# REQUIRED ACTION:
What is needed here is an exact copy of every record below.

# SOURCE RECORDS:
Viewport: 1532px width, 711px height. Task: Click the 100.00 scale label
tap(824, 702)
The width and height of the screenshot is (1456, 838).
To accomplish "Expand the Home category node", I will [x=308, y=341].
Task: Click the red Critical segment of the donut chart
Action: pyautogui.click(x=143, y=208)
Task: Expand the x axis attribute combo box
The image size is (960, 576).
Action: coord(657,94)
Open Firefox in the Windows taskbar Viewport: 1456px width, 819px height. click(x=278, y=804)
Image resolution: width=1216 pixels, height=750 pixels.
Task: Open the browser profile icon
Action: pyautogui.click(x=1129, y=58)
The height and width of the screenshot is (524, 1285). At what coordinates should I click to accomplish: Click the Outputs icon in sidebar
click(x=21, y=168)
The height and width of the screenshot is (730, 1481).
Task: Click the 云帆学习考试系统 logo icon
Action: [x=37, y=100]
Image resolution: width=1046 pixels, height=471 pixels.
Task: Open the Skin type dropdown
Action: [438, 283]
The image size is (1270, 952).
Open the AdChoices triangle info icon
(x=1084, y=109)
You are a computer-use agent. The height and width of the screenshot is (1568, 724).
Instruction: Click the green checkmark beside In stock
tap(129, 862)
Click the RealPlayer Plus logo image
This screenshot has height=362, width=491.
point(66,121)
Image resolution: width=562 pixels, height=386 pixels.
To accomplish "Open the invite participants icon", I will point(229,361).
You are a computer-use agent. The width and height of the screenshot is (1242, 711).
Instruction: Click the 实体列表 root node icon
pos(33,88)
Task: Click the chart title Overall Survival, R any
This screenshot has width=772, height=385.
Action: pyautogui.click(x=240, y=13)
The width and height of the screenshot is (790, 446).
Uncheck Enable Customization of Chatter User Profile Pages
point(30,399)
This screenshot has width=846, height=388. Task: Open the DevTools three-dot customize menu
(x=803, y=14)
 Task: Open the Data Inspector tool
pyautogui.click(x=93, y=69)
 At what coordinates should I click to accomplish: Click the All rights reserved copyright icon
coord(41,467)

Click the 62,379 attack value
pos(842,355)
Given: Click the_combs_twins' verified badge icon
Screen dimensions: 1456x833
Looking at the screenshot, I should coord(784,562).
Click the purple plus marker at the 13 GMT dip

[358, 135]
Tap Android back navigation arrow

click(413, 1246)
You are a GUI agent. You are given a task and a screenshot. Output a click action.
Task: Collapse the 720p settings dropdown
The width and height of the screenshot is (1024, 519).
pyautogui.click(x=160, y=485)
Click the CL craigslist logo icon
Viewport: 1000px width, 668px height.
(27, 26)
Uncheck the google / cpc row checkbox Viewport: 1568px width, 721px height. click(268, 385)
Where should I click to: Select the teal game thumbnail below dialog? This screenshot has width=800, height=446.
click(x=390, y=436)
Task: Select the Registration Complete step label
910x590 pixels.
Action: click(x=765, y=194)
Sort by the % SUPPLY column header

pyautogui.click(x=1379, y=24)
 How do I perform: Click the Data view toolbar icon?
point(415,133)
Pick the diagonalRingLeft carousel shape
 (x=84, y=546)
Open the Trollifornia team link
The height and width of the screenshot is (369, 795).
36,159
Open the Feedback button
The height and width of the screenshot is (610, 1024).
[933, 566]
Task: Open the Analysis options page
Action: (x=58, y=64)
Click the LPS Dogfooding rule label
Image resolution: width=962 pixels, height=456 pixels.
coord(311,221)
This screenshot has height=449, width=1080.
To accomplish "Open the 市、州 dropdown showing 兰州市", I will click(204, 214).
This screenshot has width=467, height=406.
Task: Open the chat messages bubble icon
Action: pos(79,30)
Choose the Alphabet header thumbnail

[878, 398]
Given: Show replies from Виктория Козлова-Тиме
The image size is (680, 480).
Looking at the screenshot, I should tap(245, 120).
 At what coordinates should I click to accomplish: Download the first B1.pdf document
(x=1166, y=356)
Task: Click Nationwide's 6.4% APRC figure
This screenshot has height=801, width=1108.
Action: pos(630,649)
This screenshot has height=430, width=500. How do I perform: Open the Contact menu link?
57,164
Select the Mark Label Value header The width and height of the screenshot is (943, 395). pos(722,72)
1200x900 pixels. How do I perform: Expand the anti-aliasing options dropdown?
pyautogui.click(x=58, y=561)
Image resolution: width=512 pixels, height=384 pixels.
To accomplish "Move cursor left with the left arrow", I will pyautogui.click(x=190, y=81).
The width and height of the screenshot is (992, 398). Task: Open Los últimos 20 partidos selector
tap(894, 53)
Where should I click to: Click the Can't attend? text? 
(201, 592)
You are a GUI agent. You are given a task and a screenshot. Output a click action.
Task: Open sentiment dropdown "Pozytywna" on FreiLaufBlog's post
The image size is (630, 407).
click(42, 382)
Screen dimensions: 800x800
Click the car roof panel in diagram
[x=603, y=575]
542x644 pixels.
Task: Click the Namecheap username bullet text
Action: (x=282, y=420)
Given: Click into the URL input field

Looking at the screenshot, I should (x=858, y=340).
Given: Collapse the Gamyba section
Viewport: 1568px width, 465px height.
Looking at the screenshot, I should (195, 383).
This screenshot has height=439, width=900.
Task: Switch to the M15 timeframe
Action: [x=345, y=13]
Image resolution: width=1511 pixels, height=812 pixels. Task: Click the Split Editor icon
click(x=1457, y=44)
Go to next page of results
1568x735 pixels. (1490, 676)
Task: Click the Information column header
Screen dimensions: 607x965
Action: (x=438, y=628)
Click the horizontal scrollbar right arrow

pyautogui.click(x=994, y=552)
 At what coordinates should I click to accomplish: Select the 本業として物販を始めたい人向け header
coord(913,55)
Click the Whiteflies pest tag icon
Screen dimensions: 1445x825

# EXERCISE SOLUTION:
Viewport: 1532px width, 711px height. Task: Click the 100.00 scale label
tap(824, 702)
The width and height of the screenshot is (1456, 838).
To accomplish "Expand the Home category node", I will [x=308, y=341].
Task: Click the red Critical segment of the donut chart
Action: pyautogui.click(x=143, y=208)
Task: Expand the x axis attribute combo box
The image size is (960, 576).
Action: coord(657,94)
Open Firefox in the Windows taskbar Viewport: 1456px width, 819px height. click(x=278, y=804)
Image resolution: width=1216 pixels, height=750 pixels.
Task: Open the browser profile icon
Action: pyautogui.click(x=1129, y=58)
The height and width of the screenshot is (524, 1285). At what coordinates should I click to accomplish: Click the Outputs icon in sidebar
click(x=21, y=168)
The height and width of the screenshot is (730, 1481).
Task: Click the 云帆学习考试系统 logo icon
Action: [x=37, y=100]
Image resolution: width=1046 pixels, height=471 pixels.
Task: Open the Skin type dropdown
Action: [438, 283]
The image size is (1270, 952).
Open the AdChoices triangle info icon
(x=1084, y=109)
You are a computer-use agent. The height and width of the screenshot is (1568, 724).
Instruction: Click the green checkmark beside In stock
tap(129, 862)
Click the RealPlayer Plus logo image
This screenshot has height=362, width=491.
point(66,121)
Image resolution: width=562 pixels, height=386 pixels.
To accomplish "Open the invite participants icon", I will point(229,361).
You are a computer-use agent. The width and height of the screenshot is (1242, 711).
Instruction: Click the 实体列表 root node icon
pos(33,88)
Task: Click the chart title Overall Survival, R any
This screenshot has width=772, height=385.
Action: pyautogui.click(x=240, y=13)
The width and height of the screenshot is (790, 446).
Uncheck Enable Customization of Chatter User Profile Pages
point(30,399)
This screenshot has width=846, height=388. Task: Open the DevTools three-dot customize menu
(x=803, y=14)
 Task: Open the Data Inspector tool
pyautogui.click(x=93, y=69)
 At what coordinates should I click to accomplish: Click the All rights reserved copyright icon
coord(41,467)

Click the 62,379 attack value
pos(842,355)
Given: Click the_combs_twins' verified badge icon
Screen dimensions: 1456x833
Looking at the screenshot, I should coord(784,562).
Click the purple plus marker at the 13 GMT dip

[358, 135]
Tap Android back navigation arrow

click(413, 1246)
You are a GUI agent. You are given a task and a screenshot. Output a click action.
Task: Collapse the 720p settings dropdown
The width and height of the screenshot is (1024, 519).
pyautogui.click(x=160, y=485)
Click the CL craigslist logo icon
Viewport: 1000px width, 668px height.
(27, 26)
Uncheck the google / cpc row checkbox Viewport: 1568px width, 721px height. click(268, 385)
Where should I click to: Select the teal game thumbnail below dialog? This screenshot has width=800, height=446.
click(x=390, y=436)
Task: Select the Registration Complete step label
910x590 pixels.
Action: click(x=765, y=194)
Sort by the % SUPPLY column header

pyautogui.click(x=1379, y=24)
 How do I perform: Click the Data view toolbar icon?
point(415,133)
Pick the diagonalRingLeft carousel shape
 (x=84, y=546)
Open the Trollifornia team link
The height and width of the screenshot is (369, 795).
36,159
Open the Feedback button
The height and width of the screenshot is (610, 1024).
[933, 566]
Task: Open the Analysis options page
Action: (x=58, y=64)
Click the LPS Dogfooding rule label
Image resolution: width=962 pixels, height=456 pixels.
coord(311,221)
This screenshot has height=449, width=1080.
To accomplish "Open the 市、州 dropdown showing 兰州市", I will click(204, 214).
This screenshot has width=467, height=406.
Task: Open the chat messages bubble icon
Action: pos(79,30)
Choose the Alphabet header thumbnail

[878, 398]
Given: Show replies from Виктория Козлова-Тиме
The image size is (680, 480).
Looking at the screenshot, I should tap(245, 120).
 At what coordinates should I click to accomplish: Download the first B1.pdf document
(x=1166, y=356)
Task: Click Nationwide's 6.4% APRC figure
This screenshot has height=801, width=1108.
Action: pos(630,649)
This screenshot has height=430, width=500. How do I perform: Open the Contact menu link?
57,164
Select the Mark Label Value header The width and height of the screenshot is (943, 395). pos(722,72)
1200x900 pixels. How do I perform: Expand the anti-aliasing options dropdown?
pyautogui.click(x=58, y=561)
Image resolution: width=512 pixels, height=384 pixels.
To accomplish "Move cursor left with the left arrow", I will pyautogui.click(x=190, y=81).
The width and height of the screenshot is (992, 398). Task: Open Los últimos 20 partidos selector
tap(894, 53)
Where should I click to: Click the Can't attend? text? 
(201, 592)
You are a GUI agent. You are given a task and a screenshot. Output a click action.
Task: Open sentiment dropdown "Pozytywna" on FreiLaufBlog's post
The image size is (630, 407).
click(42, 382)
Screen dimensions: 800x800
Click the car roof panel in diagram
[x=603, y=575]
542x644 pixels.
Task: Click the Namecheap username bullet text
Action: (x=282, y=420)
Given: Click into the URL input field

Looking at the screenshot, I should (x=858, y=340).
Given: Collapse the Gamyba section
Viewport: 1568px width, 465px height.
Looking at the screenshot, I should (195, 383).
This screenshot has height=439, width=900.
Task: Switch to the M15 timeframe
Action: [x=345, y=13]
Image resolution: width=1511 pixels, height=812 pixels. Task: Click the Split Editor icon
click(x=1457, y=44)
Go to next page of results
1568x735 pixels. (1490, 676)
Task: Click the Information column header
Screen dimensions: 607x965
Action: (x=438, y=628)
Click the horizontal scrollbar right arrow

pyautogui.click(x=994, y=552)
 At what coordinates should I click to accomplish: Select the 本業として物販を始めたい人向け header
coord(913,55)
Click the Whiteflies pest tag icon
Screen dimensions: 1445x825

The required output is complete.